My fear is that a new member might see one of his posts and think he has it all figured out. So I have to respond.


----------



## Belguy (May 24, 2010)

I no more have it all figured out than any single one of the rest of you do!!


----------



## CanadianCapitalist (Mar 31, 2009)

crazyjackcsa said:


> My fear is that a new member might see one of his posts and think he has it all figured out. So I have to respond.


Same here. Belguy has the wonderful ability to make two completely contradictory arguments often on the same day. Nothing we say is going to make a whit of difference. But hopefully occasional responses will be useful to newbies reading Belguy's posts.


----------



## Sampson (Apr 3, 2009)

^ same here.

I think our rational counter arguments show their most strength when Belguy choses NOT to respond.


----------



## Sampson (Apr 3, 2009)

Eclectic12 said:


> Regardless of what the situation used to be, the question boils down to what the gov't could provide versus what an individual is equipped to handle plus can afford.


Agreed.

But for me the debate is how much of this responsibility falls onto the government? My family has saved enough or has plans to save enough for ourselves. Should our hardwork be used (in the form of taxes dollars) to fund the retirements of others whom spent more frivolously during their lives? We are largely a socialist democracy, and I don't mind paying into coiffers for the benefit of others, but for someone whom should have AND could have saved, my sympathy is a little short.


----------



## webber22 (Mar 6, 2011)

I'm starting to think Belguy is a userid shared by the mods to increase web traffic and revenue. No human can contradict themselves that many times and still appear to make sense ....


----------



## indexxx (Oct 31, 2011)

eulogy said:


> If you have two companies that are identical in every way (market, profit, etc) except one pays dividends, why is the one that pays dividends better (return wise)? Simple math tells me my returns will be identical. Dividends have their place (like if you want to earn income), but I'm not convinced that there are superior returns.
> .


The reason is that you can set it up so your dividends are automatically re-invested in more shares, which then get re-invested into even more shares on the next dividend date, etc etc, compounding your position in the long term. Here's an example:

http://beginnersinvest.about.com/od/investingtips/qt/tip11.htm


----------



## indexxx (Oct 31, 2011)

BTW- to those who quote low five-year returns- remember the crash of 2008? That is within the last 5 year timeframe, skewing the results. There is nothing to say it can't happen again (or probably will...) but 5 years is too short. Start looking at 10-year moving averages and it's a different ballgame.


----------



## Belguy (May 24, 2010)

They call this site a FORUM, do they not? So, let's look that word up in the dictionary. It states "any public meeting place for OPEN DISCUSSION giving opportunity for debate". That's precisely what I feel that I do on this forum--introduce various topics and ideas for further debate. It doesn't mean that I necessarily agree with every idea that I present but am often interested in how others feel about something that I have come across in my research and reading.

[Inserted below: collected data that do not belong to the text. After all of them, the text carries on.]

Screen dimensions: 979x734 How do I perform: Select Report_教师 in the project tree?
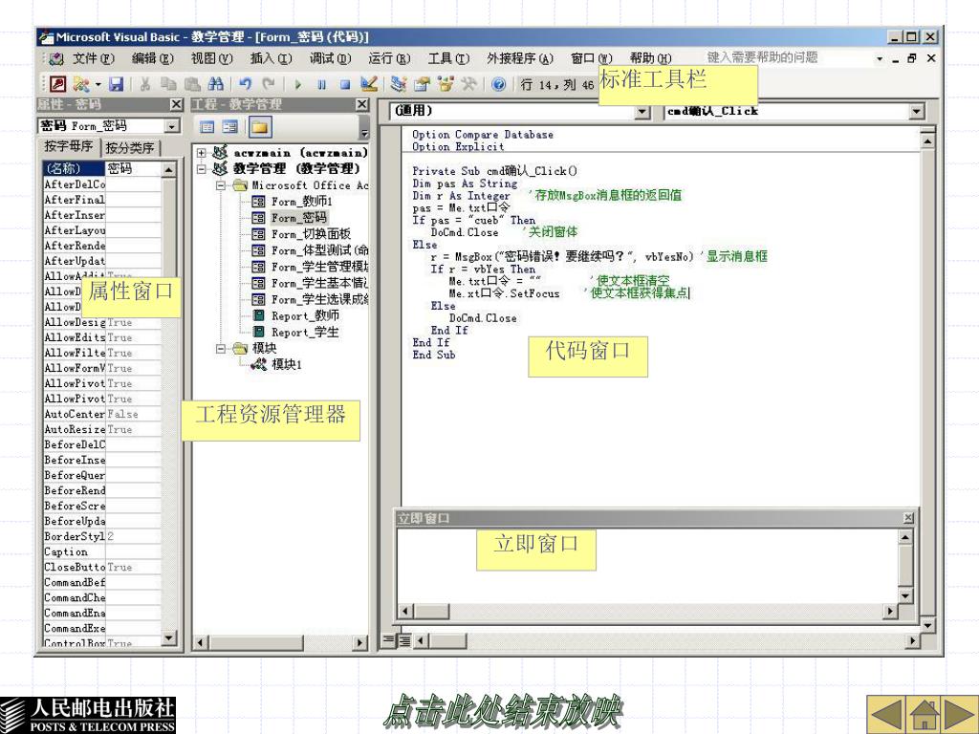point(304,315)
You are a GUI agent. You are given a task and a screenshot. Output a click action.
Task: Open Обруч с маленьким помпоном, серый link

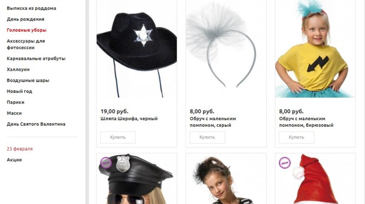[213, 122]
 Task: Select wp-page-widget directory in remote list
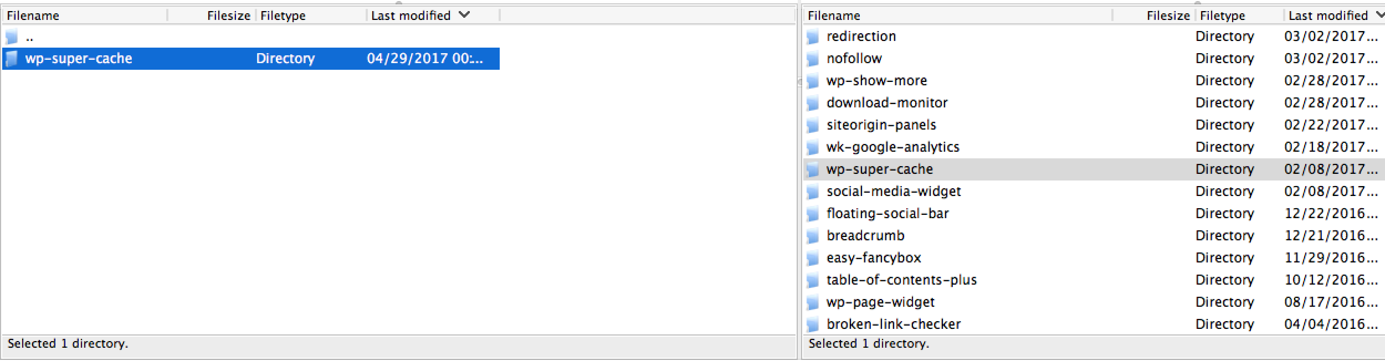coord(1094,302)
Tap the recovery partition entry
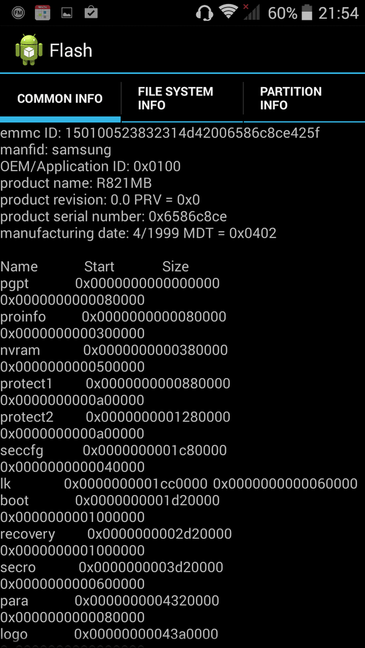This screenshot has height=648, width=365. click(116, 542)
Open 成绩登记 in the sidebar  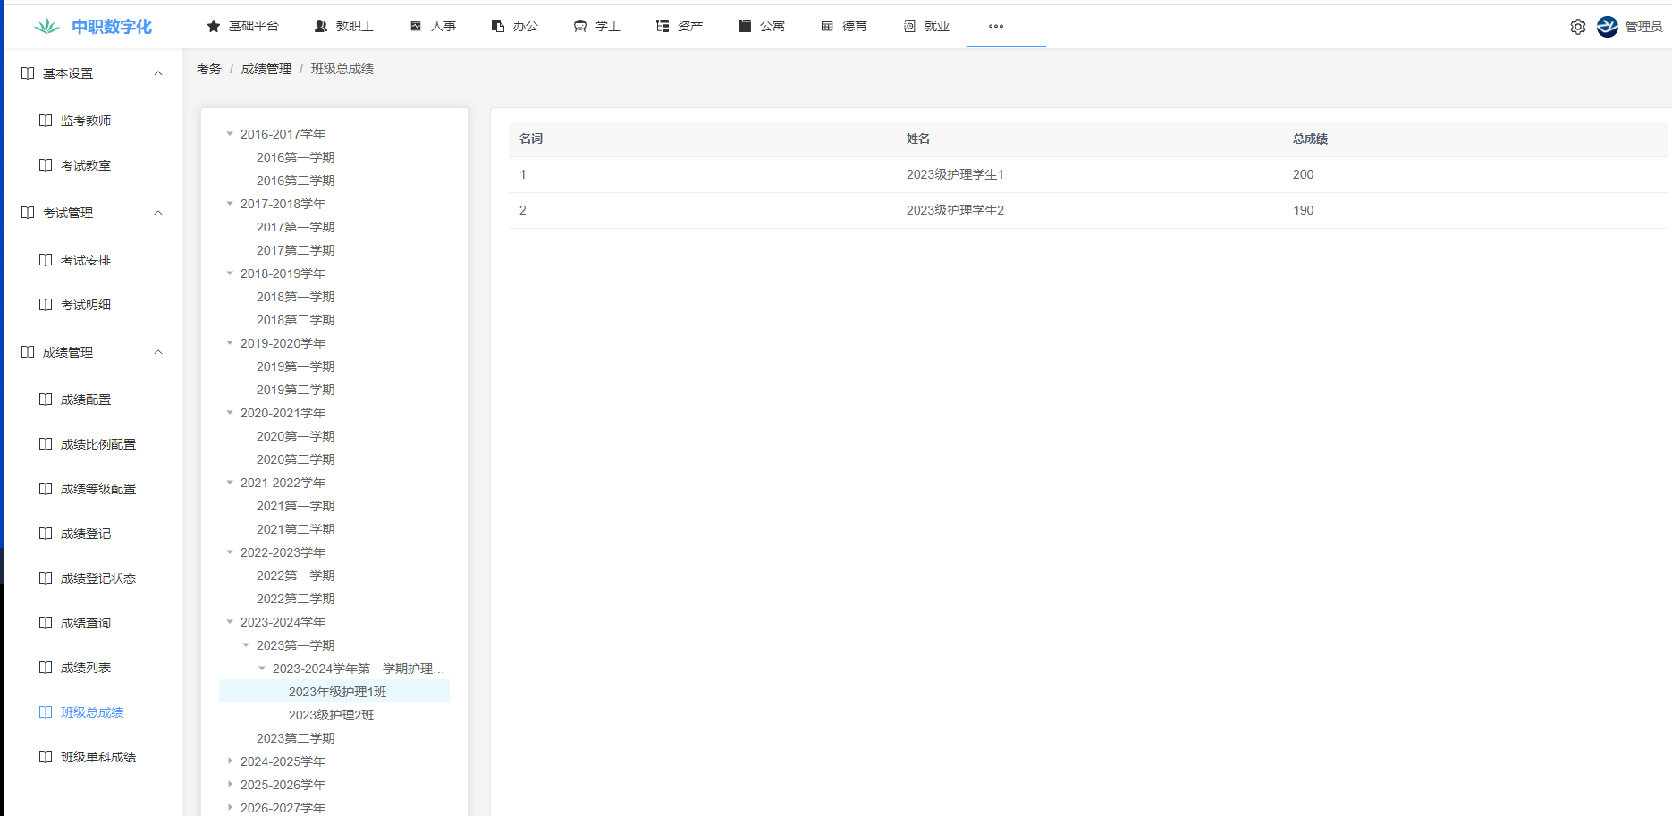[x=86, y=534]
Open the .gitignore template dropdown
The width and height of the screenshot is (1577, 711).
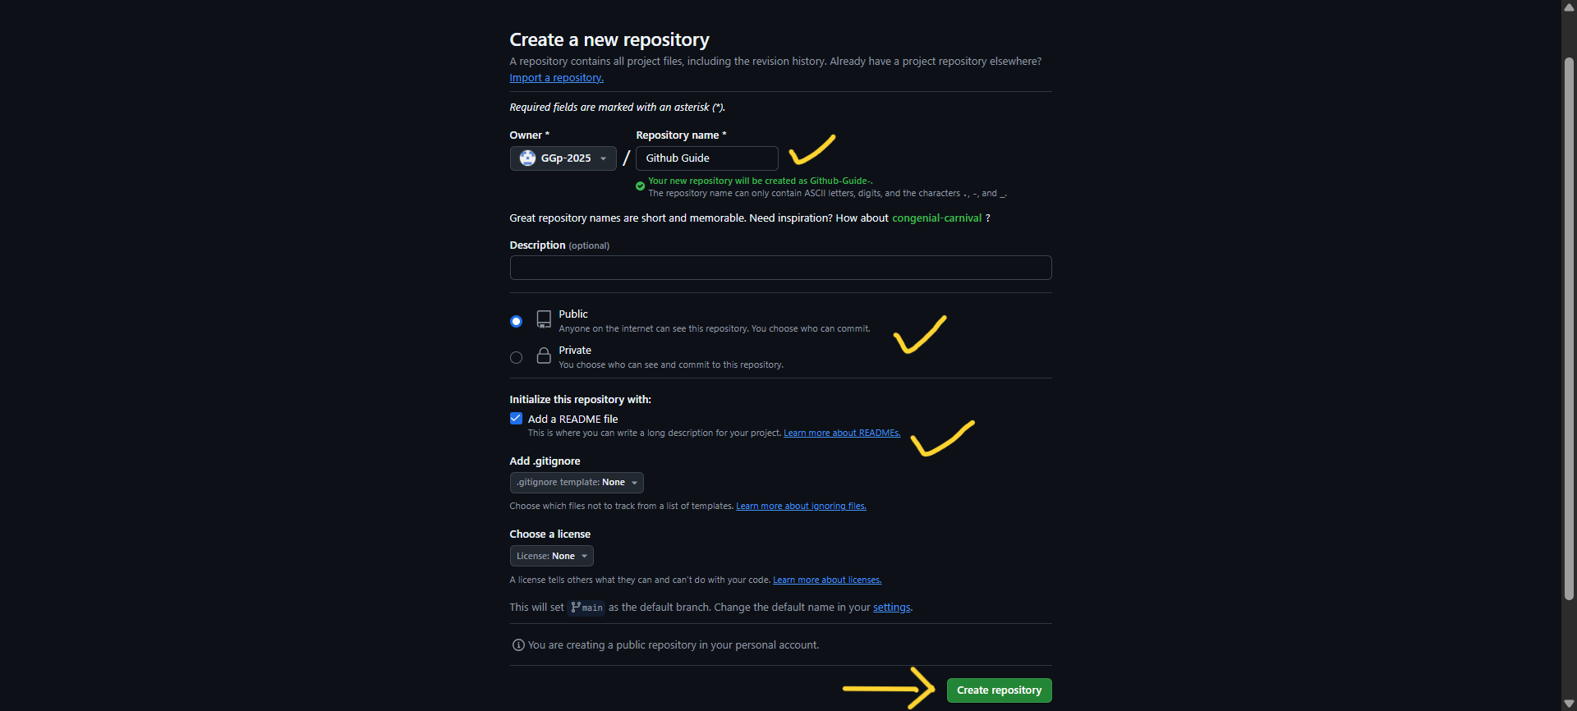click(x=576, y=483)
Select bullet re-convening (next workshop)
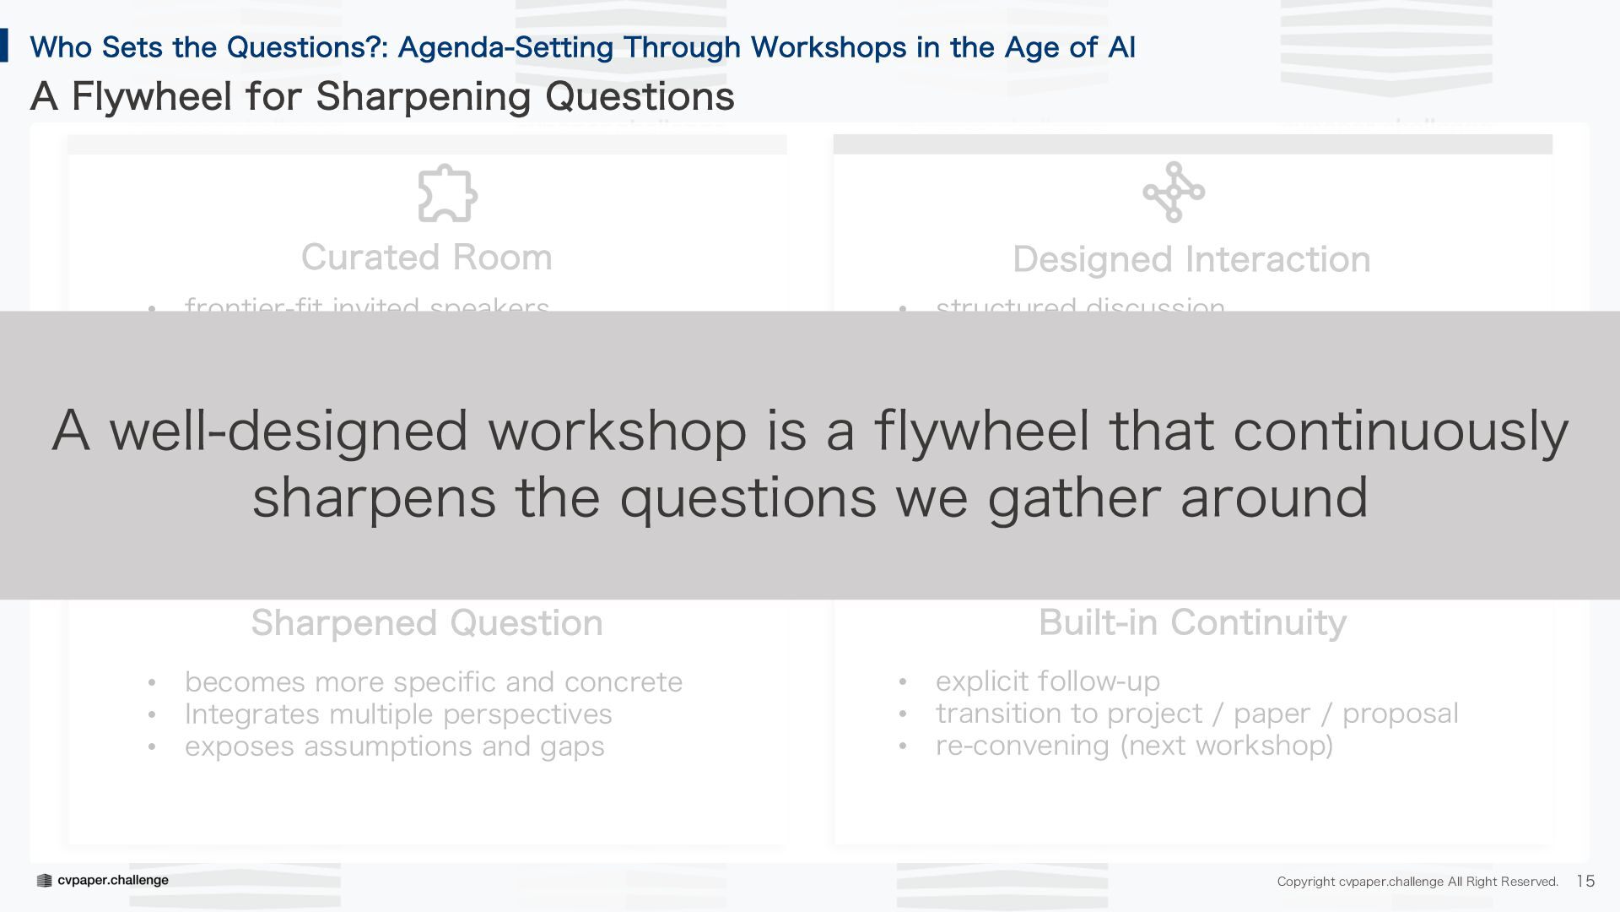The image size is (1620, 912). (1134, 746)
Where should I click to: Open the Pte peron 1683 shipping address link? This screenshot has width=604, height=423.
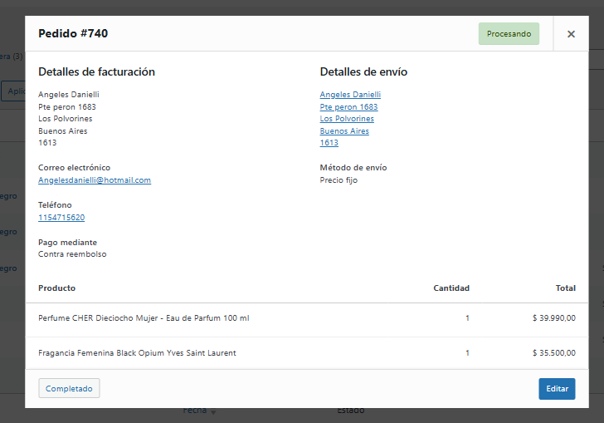(x=348, y=107)
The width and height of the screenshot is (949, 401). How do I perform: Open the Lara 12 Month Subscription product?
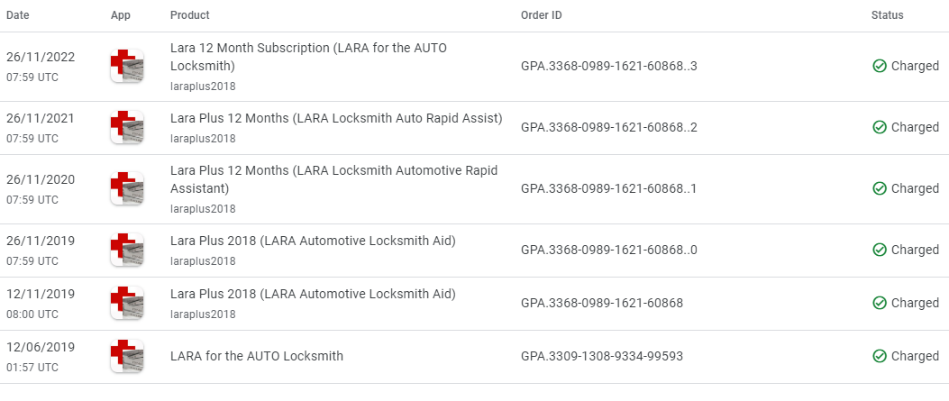(308, 57)
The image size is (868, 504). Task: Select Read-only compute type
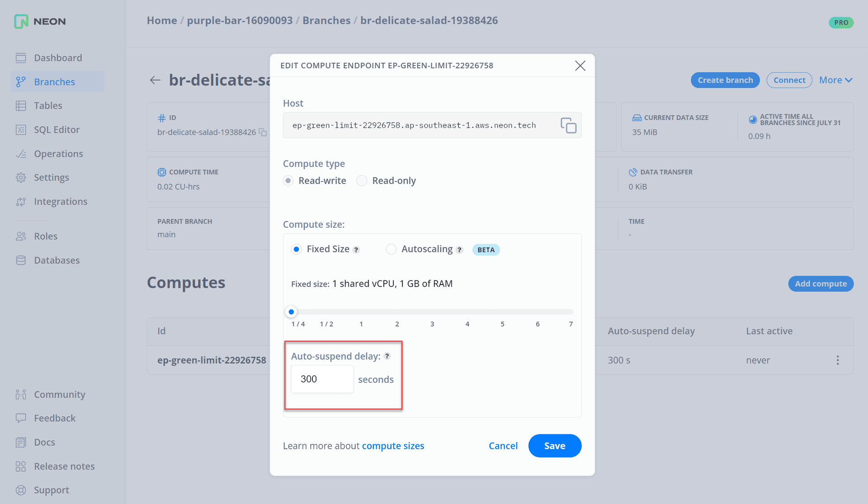(x=362, y=181)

I am not contradicting myself--just submitting various points of view from various sources. I don't expect everyone to agree with everything that I say. Heck, I do not pretend to agree with every thought which I submit. Also, what is so wrong with making two opposing arguments on the same day? Doesn't that generate discussion which is what a forum is all about? I don't pretend to have all of the answers and I would wager that nobody else on this forum does either. As for the banning comment, I do not understand that either but, if I am banned for my submissions, then so be it. I just wanted to be clear about one thing and that is, just because I submit an idea for discussion does not, in any way, indicate that I necessarily agree with that idea unless I say I do. I am simply bringing it to "an open discussion in a public place to give further opportunity for debate" which is the very definition of what a so-called 'Forum' is supposed to be. And so, with that, go ahead and ban me if you wish because there are endless number of sites on the internet where a free exchange of ideas is welcome and encouraged. Also, there is nothing wrong with responding to any of my submissions by disagreeing with them and warning others about any ideas submitted--not that YOUR opinions are always correct either. None of us can be that smug!! Oh, and by the way, for as long as I am allowed to continue to participate in this "free exchange of ideas", please feel free to put me on your personal 'ignore' list although I will miss your thoughtful responses to the ideas which I submit. One added request is that you do not respond to my submissions with personal attacks as this is something that I feel that I have never done here and it always reflects in a negative way more on the attacker than it does the person on the receiving end. Take care.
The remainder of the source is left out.